My parents, though well-meaning,  fed my  struggles unknowingly.   They took the family camping often and made many, many trips to the beach with the family; and my dad got me into SCUBA diving in the formative and impressionable stage of life when I was only twelve.  How could that not have changed my identity, who I was and what I thought of myself?   Even in my pre-teen years, my dad would take me on father and son trips to visit tribal groups in the  remote  jungles of South America where I grew up.  Bush planes and dugout canoes were how we got to these villages.  Could he not see what he was doing to me by these trips?  He would hike with me up Andes ridges,  the wind blowing in our faces, the roar of waterfalls in our ears and  majestic views in our eyes.    Is it any wonder I have become what I am with the way my father treated me?

The way my parents brought me up–and I don’t criticize their good intentions, and I can’t expect them to know what they were doing to me–led me to a life of  studying resources management in college,  becoming a multi-agency and multi-certified SCUBA instructor by the time I was 21, a certified sea kayaking instructor,  a solo camper, and a hiker.  It led to a life of looking at magazines  behind the closed doors of my bedroom late into the night.   National Geographic,  Skin Diver Magazine,  Outdoor  Life and  Backpacker Magazine  littered my room and were stuffed under my bed.    My mom one time caught me watching Mutual of Omaha’s ”Wild Kingdom,”  starring Marlon Perkins, on TV.  She kept any emotion at her discovery  to herself, so I didn’t know how to react at being caught.

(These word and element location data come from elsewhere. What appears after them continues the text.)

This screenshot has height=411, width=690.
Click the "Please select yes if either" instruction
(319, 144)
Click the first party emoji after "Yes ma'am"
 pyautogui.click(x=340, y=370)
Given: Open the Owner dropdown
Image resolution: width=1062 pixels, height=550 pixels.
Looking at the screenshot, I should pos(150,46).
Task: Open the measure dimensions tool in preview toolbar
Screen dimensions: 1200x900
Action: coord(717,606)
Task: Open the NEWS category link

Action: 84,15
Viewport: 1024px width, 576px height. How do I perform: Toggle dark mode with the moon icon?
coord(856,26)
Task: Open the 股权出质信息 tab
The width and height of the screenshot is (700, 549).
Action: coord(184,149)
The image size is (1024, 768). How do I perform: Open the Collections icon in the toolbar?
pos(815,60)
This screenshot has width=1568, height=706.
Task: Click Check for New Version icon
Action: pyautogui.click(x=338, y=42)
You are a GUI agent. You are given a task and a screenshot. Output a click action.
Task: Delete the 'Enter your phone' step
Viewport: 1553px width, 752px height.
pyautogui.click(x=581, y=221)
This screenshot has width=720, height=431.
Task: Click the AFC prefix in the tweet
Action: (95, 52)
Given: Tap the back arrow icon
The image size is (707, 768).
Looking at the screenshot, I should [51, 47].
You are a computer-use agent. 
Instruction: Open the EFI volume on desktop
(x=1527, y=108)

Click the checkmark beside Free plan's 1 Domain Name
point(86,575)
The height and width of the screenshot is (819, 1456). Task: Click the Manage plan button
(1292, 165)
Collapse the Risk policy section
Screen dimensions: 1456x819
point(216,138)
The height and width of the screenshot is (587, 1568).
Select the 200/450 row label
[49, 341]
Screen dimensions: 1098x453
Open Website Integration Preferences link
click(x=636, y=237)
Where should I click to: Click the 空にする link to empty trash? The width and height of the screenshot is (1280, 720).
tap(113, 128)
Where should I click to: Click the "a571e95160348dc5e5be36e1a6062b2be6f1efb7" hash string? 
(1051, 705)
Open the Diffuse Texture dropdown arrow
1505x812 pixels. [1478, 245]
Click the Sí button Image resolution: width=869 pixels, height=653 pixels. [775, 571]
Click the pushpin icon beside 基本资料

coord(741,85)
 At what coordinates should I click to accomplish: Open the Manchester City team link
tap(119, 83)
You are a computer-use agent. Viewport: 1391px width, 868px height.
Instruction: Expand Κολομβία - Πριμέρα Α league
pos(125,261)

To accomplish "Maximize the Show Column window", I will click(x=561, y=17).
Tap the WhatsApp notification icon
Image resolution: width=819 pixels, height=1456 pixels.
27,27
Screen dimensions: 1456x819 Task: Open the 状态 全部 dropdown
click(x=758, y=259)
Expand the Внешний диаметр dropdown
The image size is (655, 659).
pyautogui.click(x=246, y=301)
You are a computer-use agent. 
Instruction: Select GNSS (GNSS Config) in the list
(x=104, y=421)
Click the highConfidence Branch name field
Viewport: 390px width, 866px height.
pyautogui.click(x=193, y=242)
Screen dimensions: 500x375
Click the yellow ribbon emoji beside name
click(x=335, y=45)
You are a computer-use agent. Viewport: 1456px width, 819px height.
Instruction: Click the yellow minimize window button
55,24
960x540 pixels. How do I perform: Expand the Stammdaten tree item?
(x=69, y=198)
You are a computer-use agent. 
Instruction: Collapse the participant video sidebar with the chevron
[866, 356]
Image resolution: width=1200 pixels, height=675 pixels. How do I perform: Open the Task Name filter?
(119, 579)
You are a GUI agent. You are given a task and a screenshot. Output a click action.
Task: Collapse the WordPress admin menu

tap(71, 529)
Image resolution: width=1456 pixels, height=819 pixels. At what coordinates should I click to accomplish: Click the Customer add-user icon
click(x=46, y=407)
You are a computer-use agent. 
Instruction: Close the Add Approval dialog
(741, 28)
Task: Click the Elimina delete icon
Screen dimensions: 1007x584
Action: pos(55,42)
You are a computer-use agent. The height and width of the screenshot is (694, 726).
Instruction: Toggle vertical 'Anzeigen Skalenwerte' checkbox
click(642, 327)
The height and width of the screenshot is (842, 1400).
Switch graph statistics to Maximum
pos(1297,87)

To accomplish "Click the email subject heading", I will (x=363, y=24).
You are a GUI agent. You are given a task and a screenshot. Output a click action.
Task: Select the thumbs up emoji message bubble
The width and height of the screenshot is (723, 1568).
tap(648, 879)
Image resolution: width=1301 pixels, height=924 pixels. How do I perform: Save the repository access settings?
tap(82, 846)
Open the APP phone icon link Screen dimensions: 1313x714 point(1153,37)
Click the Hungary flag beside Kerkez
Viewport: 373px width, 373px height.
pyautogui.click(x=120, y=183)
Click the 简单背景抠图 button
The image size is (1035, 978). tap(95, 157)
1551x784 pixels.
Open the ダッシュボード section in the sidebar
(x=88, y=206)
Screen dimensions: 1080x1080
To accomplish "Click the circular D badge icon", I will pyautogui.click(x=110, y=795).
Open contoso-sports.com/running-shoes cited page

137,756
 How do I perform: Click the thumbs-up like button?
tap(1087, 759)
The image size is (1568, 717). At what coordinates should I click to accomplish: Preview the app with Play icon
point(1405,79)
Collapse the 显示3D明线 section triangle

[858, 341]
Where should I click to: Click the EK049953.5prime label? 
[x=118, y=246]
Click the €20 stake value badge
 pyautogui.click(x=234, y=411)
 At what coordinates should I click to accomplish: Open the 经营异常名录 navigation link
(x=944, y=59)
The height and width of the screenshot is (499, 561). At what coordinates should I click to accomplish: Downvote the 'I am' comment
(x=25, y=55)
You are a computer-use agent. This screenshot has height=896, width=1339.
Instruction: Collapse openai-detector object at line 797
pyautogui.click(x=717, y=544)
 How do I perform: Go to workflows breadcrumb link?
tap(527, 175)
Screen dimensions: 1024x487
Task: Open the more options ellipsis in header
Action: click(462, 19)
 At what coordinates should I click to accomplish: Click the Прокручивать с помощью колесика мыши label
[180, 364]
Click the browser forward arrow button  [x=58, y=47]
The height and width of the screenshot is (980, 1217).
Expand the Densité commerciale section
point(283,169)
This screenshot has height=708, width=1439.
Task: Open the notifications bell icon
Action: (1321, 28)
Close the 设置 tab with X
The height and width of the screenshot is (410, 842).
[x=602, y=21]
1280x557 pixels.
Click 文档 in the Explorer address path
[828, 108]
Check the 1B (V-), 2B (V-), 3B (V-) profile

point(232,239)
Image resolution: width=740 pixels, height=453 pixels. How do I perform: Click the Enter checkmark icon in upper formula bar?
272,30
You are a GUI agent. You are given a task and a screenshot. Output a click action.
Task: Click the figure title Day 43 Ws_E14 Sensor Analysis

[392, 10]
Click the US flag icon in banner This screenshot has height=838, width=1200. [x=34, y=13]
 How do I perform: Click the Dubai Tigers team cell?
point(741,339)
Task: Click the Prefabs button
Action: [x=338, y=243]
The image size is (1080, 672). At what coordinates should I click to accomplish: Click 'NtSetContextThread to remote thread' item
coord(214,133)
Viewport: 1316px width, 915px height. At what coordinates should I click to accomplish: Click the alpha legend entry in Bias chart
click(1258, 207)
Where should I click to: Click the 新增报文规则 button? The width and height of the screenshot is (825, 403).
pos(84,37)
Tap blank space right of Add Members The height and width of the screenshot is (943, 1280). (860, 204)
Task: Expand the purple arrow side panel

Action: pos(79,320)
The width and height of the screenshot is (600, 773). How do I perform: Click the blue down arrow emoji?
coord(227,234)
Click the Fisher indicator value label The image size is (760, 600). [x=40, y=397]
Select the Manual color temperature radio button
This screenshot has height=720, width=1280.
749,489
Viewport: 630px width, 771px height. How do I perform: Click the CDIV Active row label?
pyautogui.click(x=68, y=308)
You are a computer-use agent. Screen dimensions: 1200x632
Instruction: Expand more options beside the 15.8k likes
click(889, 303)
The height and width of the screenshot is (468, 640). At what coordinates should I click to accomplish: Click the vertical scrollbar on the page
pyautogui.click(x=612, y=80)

When I went off to college and was alone and without parental supervision, I  became involved in  fringe groups like campus recreation.   My newfound friends accepted me for who I was and taught me things like how to wax cross country skis, to do solo camping in the winter snow,  and to lead groups of college kids on camping trips.   I continued on in the silent, nearly invisible  world of SCUBA  and taught SCUBA classes even while  taking a full load of classes myself, classes like geology, biology, climatology,  and even classes on park forestry.

Now  I am out in the open.  I am an environmentalist.  I want to worship God by admiring his work.  I want to obey God by managing his creation  the way he instructed us to in the beginning.  I want to preserve the health of our beautiful planet so that it will continue to provide abundantly for all of its inhabitants the way God designed it.  I want it to be beautiful so that when he returns, he can look at what he left us to care for and say “Well done, thou good and faithful servant.”